A home daycare owner in Pickering, Ont., was successfully sued this week for reporting a case of suspected child neglect to the Children’s Aid Society of Toronto (CAS). As CityNews Toronto first reported, Tammy Larabie was ordered to pay $10,000 plus court costs to the family of a toddler she worried was being neglected. After an investigation, the CAS did not find any evidence of abuse. The family then sued Larabie. She made a judgment call, and she's now lost her daycare and a substantial amount of money.
In his small claims court decision, Judge Lewis Richardson awarded the family monetary compensation for “emotional distress” brought on by the investigation. The case sets a legal precedent, something the Ontario Association of Children's Aid Societies (OACAS) said is “very concerning.” The lawsuit sparked worries that people will now hesitate to call the CAS in the future out of fear of legal retribution.
We don’t know all the details to this particular story, but according to the Child and Family Services Act, Larabie did the right thing. She suspected a pattern of neglect and was concerned the toddler was malnourished. According to the Ontario Ministry of Children and Youth Services: “Section 72 of the Act states that the public, including professionals who work with children, must promptly report any suspicions that a child is or may be in need of protection to a children’s aid society.”
The OACAS says adults who call them don’t have to be certain or have any proof of abuse. The Act also protects people from liability, unless the reporting was done maliciously or without reasonable grounds for suspicion. People who work with kids have a greater responsibility to be vigilant about suspected child abuse; if they suspect abuse and do not report it, they could be liable for sanctions.
The result of this case could have an immediate chilling effect on reporting suspected abuse to the Children’s Aid Society, potentially putting already vulnerable kids at greater risk. According to CityNews Toronto, there were 171,000 calls to CAS last year that led to 81,000 investigations into cases of alleged child abuse. That's a lot of calls—and a lot of potential for lawsuits given the number of cases where the CAS found no need to investigate.
In his decision, Judge Richardson noted that Larabie didn’t have enough training to make assumptions about the toddler’s medical condition. But isn’t that the point of the Child and Family Act guidelines? Reasonable grounds is based on an average person using normal judgment. People are supposed to be able to call CAS without proof or training. Daycare workers, teachers, coaches—these are the people who interact with our kids on a daily basis.

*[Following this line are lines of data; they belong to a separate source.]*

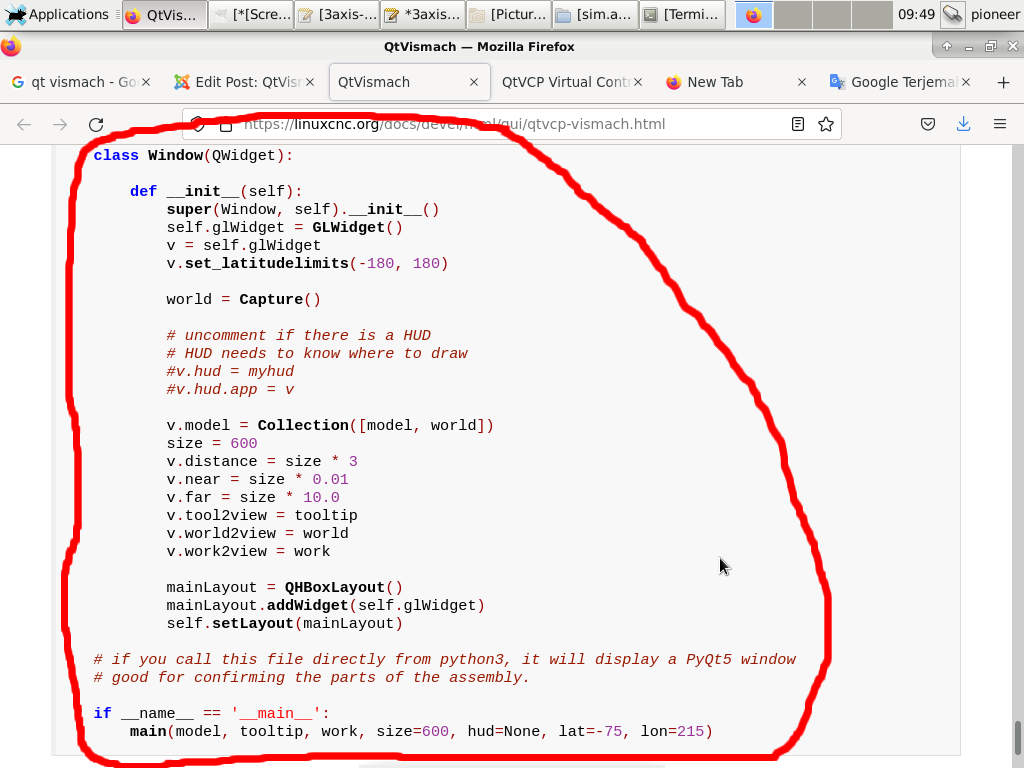This screenshot has height=768, width=1024.
Task: Reload the current page
Action: pyautogui.click(x=96, y=124)
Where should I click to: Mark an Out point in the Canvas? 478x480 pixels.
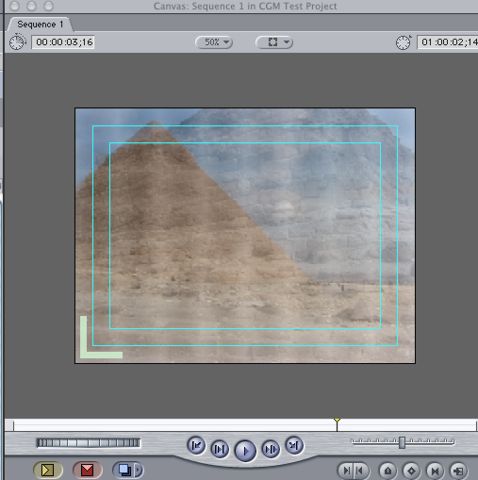click(x=360, y=471)
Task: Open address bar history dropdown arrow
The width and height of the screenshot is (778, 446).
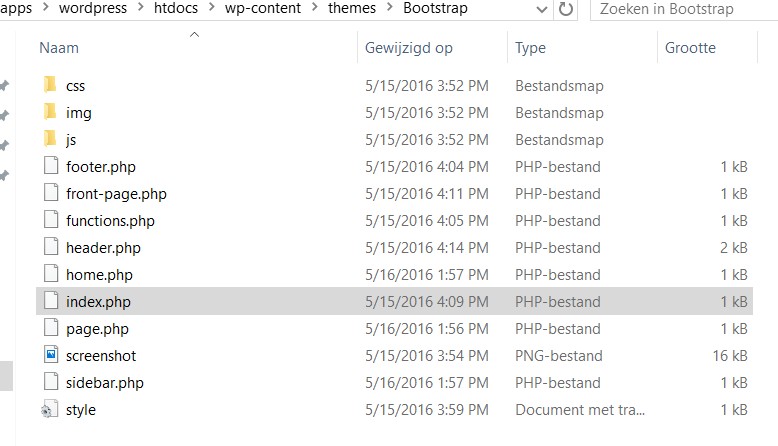Action: [x=542, y=9]
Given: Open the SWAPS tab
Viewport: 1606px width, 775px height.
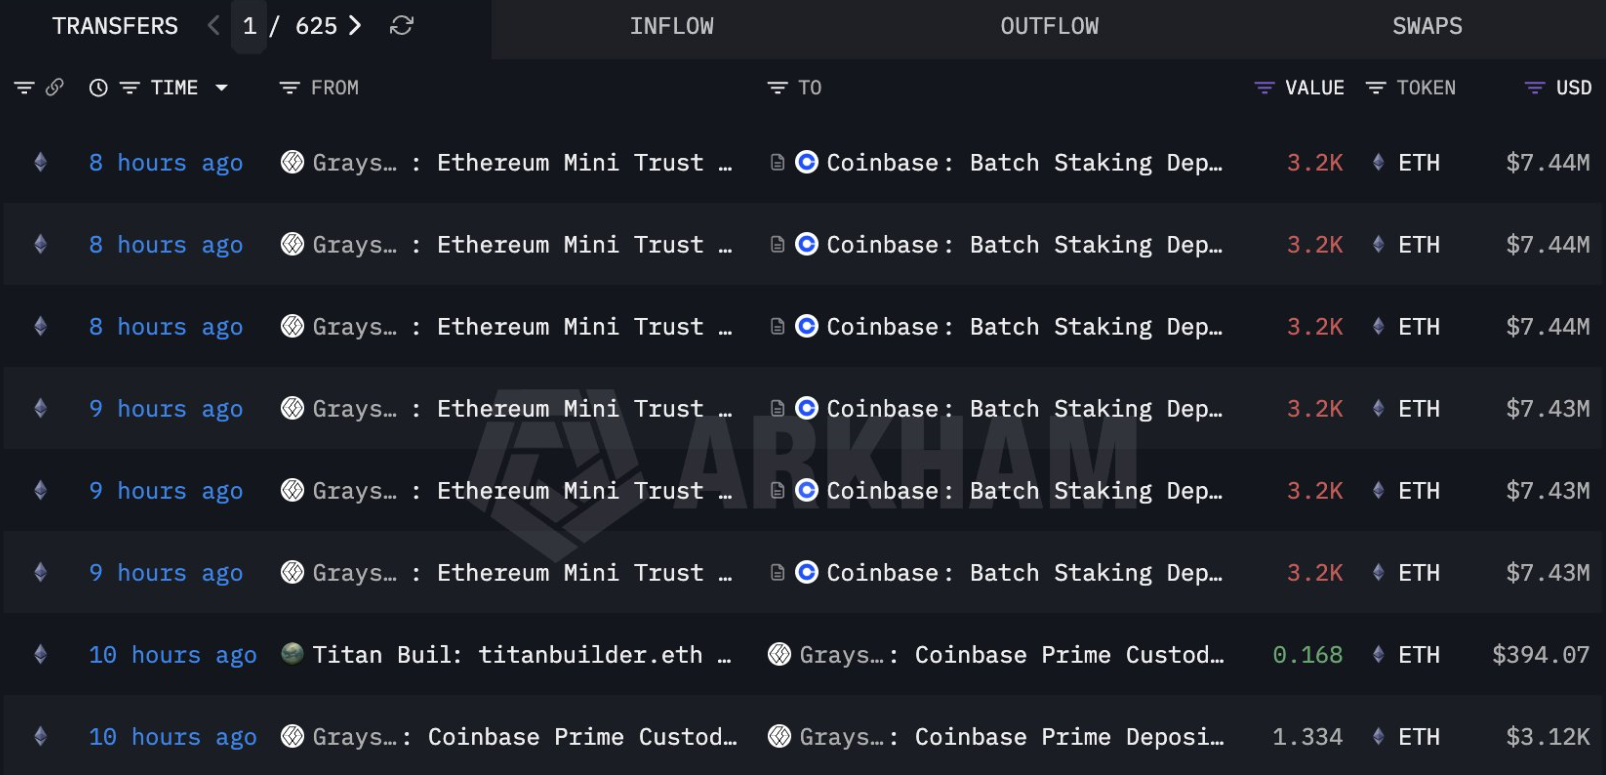Looking at the screenshot, I should tap(1427, 27).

They're the ones who might be the first to notice if there was cause for concern. I certainly don’t want any of these people to second-guess themselves when it comes to a child’s well-being, heath and safety—but that's exactly what this court ruling could lead to.

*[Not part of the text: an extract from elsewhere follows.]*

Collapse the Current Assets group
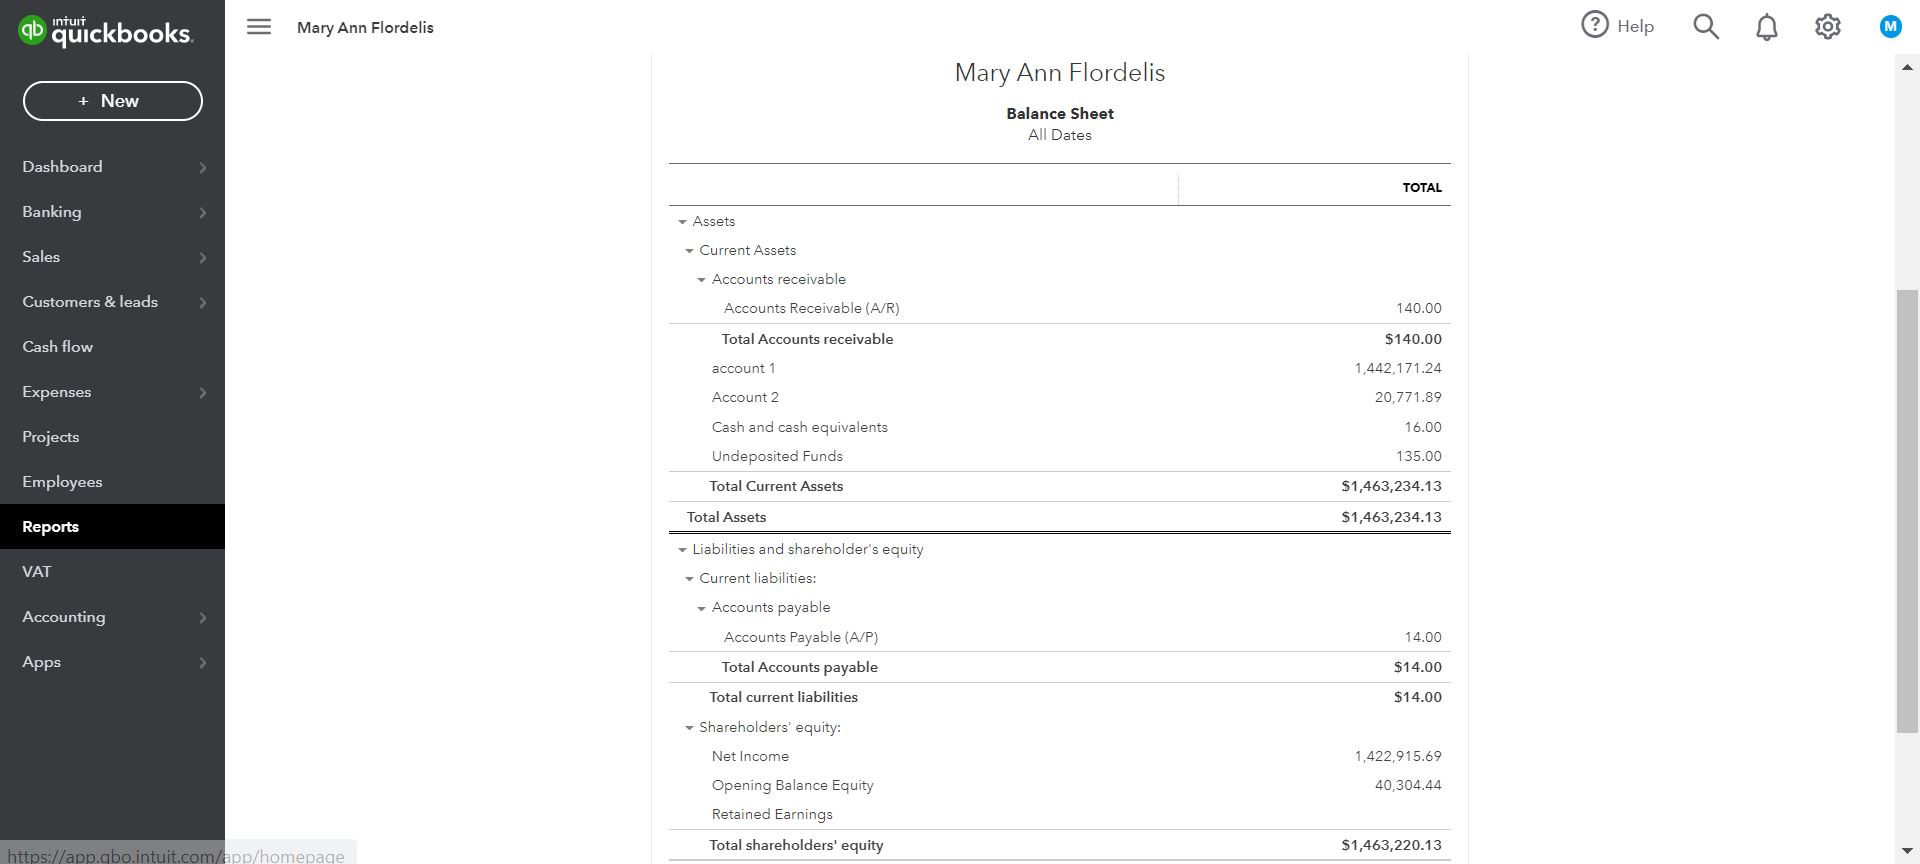The width and height of the screenshot is (1920, 864). (x=689, y=251)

The CAS didn’t find any proof in this particular investigation, but I assume Larabie honestly worried that the toddler was in danger. And the CAS did feel there was a need to investigate. As Larabie told City News Toronto, "He [Judge] said that he believes most people in my position would have called the family doctor first." But that's in direct contradiction to the government guidelines.
When my son was in preschool he got a small burn when he grabbed the kettle from me while I was making oatmeal. It happened on the same week he'd given me a black eye after hitting me with his sippy cup. Not to mention I was seven months pregnant at the time. His teacher asked me if everything was OK at home. It was, and I was more comforted by the the teacher's inquiries than offended. I was relieved she had her eye out for the kids under her care. That’s what I want from the adults who take care of our kids.
Hopefully, this lawsuit won’t deter people from contacting the CAS if they suspect abuse or neglect. But if you knew you could be sued for reporting your concerns, would you still do it?